New benchmarks from Arango

801 views
Skip to first unread message

scott molinari

unread,
Jun 11, 2015, 11:36:55 AM6/11/15
to orient-...@googlegroups.com
Hi,

I just ran into this and I would imagine, you gents would want to know about it and also, more than likely, do something about it. 


Scott

Chaitanya

unread,
Jun 11, 2015, 2:38:13 PM6/11/15
to orient-...@googlegroups.com
+1

--

---
You received this message because you are subscribed to the Google Groups "OrientDB" group.
To unsubscribe from this group and stop receiving emails from it, send an email to orient-databa...@googlegroups.com.
For more options, visit https://groups.google.com/d/optout.

Chaitanya

unread,
Jun 11, 2015, 3:05:15 PM6/11/15
to orient-...@googlegroups.com
I think these benchmarks are from nodejs app. But OrientDb is a jvm based database. Why can't we make a benchmark with ArangoDb?

Ziink A

unread,
Jun 12, 2015, 1:11:05 AM6/12/15
to orient-...@googlegroups.com
I tried running the benchmarks on OrientDB. It causes a memory dump.

Riccardo Tasso

unread,
Jun 12, 2015, 1:31:40 AM6/12/15
to orient-...@googlegroups.com

Thank you, very interesting.

Riccardo

--

scott molinari

unread,
Jun 12, 2015, 2:33:09 AM6/12/15
to orient-...@googlegroups.com
For me personally, I can't believe the results. However, I'd like to see some proper results for OrientDB too.
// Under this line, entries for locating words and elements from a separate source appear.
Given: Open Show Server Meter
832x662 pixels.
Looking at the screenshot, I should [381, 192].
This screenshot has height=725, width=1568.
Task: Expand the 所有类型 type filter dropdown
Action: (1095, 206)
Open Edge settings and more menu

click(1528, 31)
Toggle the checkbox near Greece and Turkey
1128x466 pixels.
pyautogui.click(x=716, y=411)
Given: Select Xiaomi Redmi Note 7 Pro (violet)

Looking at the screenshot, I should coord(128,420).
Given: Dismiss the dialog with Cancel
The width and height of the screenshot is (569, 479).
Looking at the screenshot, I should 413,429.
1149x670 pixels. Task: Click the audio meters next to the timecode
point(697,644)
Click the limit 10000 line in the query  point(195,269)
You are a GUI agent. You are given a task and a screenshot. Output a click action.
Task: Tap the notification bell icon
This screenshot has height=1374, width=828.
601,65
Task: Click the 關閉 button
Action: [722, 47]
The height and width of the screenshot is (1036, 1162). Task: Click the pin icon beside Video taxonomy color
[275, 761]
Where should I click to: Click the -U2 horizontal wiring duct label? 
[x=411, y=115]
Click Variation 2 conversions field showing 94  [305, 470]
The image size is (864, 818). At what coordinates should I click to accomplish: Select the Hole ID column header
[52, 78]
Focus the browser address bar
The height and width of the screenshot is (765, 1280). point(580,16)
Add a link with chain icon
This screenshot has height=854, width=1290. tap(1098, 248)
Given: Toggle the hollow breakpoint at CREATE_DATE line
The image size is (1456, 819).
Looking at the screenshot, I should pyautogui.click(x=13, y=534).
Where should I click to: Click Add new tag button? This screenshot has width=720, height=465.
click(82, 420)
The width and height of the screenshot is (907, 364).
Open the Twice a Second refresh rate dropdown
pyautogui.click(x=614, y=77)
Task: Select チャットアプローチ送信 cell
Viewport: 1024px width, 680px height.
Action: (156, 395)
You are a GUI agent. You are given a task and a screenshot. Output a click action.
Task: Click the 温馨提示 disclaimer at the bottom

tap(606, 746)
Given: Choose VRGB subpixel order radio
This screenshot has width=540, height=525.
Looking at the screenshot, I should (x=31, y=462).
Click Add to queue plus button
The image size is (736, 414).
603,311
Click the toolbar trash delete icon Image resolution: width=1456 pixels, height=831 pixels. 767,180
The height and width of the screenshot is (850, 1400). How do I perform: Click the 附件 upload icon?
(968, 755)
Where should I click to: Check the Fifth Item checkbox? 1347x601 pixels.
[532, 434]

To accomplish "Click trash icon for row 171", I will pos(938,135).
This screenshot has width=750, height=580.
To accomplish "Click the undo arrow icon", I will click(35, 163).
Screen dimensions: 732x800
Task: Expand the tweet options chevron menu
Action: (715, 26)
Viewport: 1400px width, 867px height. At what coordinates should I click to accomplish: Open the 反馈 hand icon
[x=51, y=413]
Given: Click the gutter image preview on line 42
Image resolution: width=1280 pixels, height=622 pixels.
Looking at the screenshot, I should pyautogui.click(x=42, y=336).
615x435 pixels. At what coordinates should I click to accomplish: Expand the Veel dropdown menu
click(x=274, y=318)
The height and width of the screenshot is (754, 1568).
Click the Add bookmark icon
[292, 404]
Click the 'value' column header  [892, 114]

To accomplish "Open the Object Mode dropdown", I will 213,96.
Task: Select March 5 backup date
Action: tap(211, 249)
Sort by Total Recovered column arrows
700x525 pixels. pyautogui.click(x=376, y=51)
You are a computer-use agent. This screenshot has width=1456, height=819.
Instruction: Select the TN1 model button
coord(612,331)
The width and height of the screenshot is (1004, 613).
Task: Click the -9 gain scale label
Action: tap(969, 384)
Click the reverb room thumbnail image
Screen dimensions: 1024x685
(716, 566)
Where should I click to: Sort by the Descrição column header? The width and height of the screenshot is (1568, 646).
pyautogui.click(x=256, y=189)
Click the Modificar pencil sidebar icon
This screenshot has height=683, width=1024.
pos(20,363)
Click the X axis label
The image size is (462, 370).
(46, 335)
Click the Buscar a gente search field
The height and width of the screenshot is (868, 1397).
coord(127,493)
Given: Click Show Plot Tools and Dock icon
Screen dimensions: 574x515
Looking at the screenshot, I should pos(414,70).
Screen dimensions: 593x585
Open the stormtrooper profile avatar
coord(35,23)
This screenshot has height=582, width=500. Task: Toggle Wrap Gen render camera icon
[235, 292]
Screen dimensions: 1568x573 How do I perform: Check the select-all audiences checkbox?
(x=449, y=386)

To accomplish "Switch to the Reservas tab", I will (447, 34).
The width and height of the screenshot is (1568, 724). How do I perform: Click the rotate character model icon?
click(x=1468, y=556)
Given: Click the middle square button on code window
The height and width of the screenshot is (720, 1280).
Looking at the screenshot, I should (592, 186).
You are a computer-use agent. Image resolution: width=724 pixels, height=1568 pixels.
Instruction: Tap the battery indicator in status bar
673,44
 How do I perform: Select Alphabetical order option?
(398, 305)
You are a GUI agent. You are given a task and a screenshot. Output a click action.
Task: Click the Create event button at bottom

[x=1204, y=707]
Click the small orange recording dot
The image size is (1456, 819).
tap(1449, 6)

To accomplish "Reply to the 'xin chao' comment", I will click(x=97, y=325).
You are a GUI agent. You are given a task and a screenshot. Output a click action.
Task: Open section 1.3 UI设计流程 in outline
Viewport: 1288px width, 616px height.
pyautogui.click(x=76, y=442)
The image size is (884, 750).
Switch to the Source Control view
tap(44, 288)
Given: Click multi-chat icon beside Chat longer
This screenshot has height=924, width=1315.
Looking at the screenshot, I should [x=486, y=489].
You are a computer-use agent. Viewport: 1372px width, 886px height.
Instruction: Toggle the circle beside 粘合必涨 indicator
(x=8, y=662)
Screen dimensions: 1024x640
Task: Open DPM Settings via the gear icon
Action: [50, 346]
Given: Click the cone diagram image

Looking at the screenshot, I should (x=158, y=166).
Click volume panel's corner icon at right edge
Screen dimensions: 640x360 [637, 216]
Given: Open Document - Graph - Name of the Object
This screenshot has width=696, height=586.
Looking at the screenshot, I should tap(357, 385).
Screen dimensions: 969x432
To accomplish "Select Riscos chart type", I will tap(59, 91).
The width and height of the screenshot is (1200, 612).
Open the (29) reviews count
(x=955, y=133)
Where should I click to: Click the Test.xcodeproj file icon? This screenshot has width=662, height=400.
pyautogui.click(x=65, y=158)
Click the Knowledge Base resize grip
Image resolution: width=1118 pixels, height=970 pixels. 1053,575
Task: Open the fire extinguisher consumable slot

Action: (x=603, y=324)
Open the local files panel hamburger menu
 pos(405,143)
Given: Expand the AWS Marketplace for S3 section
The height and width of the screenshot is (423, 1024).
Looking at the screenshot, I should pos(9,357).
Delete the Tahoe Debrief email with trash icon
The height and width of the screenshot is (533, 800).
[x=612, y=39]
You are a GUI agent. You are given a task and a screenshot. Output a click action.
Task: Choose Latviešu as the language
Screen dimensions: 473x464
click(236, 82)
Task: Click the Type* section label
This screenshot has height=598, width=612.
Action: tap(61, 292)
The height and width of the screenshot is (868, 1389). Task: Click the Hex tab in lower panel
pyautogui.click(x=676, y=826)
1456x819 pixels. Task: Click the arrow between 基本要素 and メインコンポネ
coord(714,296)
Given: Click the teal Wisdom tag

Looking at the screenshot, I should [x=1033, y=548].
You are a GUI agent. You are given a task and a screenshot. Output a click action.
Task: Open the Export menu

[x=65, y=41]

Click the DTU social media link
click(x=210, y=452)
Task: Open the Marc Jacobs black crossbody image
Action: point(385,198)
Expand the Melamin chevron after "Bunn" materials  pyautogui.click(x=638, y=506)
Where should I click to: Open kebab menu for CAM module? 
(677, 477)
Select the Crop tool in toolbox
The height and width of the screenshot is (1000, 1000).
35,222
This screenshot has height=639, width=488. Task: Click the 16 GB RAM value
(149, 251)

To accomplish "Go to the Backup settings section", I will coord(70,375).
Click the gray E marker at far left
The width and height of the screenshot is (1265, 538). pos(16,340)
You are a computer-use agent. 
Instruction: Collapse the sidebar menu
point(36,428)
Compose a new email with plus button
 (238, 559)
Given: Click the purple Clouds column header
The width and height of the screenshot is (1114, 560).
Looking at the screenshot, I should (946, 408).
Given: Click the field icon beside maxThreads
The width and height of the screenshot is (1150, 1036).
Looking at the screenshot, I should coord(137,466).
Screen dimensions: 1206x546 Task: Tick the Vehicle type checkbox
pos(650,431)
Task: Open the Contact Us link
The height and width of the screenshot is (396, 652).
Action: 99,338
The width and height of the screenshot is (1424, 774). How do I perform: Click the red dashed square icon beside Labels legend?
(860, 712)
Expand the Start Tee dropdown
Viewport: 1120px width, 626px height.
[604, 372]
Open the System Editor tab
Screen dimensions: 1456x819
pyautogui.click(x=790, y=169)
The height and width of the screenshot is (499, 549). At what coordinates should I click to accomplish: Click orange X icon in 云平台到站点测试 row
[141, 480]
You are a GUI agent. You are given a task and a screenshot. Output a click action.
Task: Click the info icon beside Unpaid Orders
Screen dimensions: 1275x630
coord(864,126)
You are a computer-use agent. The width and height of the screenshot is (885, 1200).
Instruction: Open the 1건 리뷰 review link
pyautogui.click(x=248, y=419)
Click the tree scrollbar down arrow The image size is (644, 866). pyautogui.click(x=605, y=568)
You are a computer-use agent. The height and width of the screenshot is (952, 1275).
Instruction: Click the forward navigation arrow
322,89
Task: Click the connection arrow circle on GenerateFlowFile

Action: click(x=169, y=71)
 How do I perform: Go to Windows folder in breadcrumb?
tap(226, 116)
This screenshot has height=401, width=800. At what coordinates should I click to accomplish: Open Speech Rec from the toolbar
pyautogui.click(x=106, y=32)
I am sold on Orient over Arango currently, mainly due to the binary interface and because it has multi-master replication and easy sharding capabilities, which Arango still doesn't have and probably won't (the multi-master replication that is). But, if Orient is actually that much slower, that would be a no-go for our project too. 

Scott  

Riccardo Tasso

unread,
Jun 12, 2015, 2:39:30 AM6/12/15
to orient-...@googlegroups.com
Unfortunately performarces are very difficult to test, and benchmarks are very difficult to trust, especially if implemented by vendors.

Riccardo

--

Luca Garulli

unread,
Jun 12, 2015, 3:02:01 AM6/12/15
to orient-...@googlegroups.com
Hey guys,

I wish somebody from ArangoDB asked for help on using OrientDB properly for such benchmark before posting results.

But I can also understand a minor vendor tries to get attention in that way ;-)

We had the chance to look at the code and it doesn't use OrientDB properly. We'll send a Pull Request to that project with our changes soon. I hope they will update their numbers with the new ones on their web site.


Best Regards,

Luca Garulli
CEO at Orient Technologies LTD
the Company behind OrientDB

scott molinari

unread,
Jun 12, 2015, 8:06:17 AM6/12/15
to orient-...@googlegroups.com
Cool! I hope the results speak much better for OrientDB. I don't expect blowing the socks off of Arango, but I'd be happy with results comparable to Arango's. I'd also suggest you run the tests on your own too or maybe someone from the community could do it, just to validate the results as factual.

Scott

Ziink A

unread,
Jun 12, 2015, 10:40:37 AM6/12/15
to orient-...@googlegroups.com
I have a machine with 16GB RAM. Here are some numbers. 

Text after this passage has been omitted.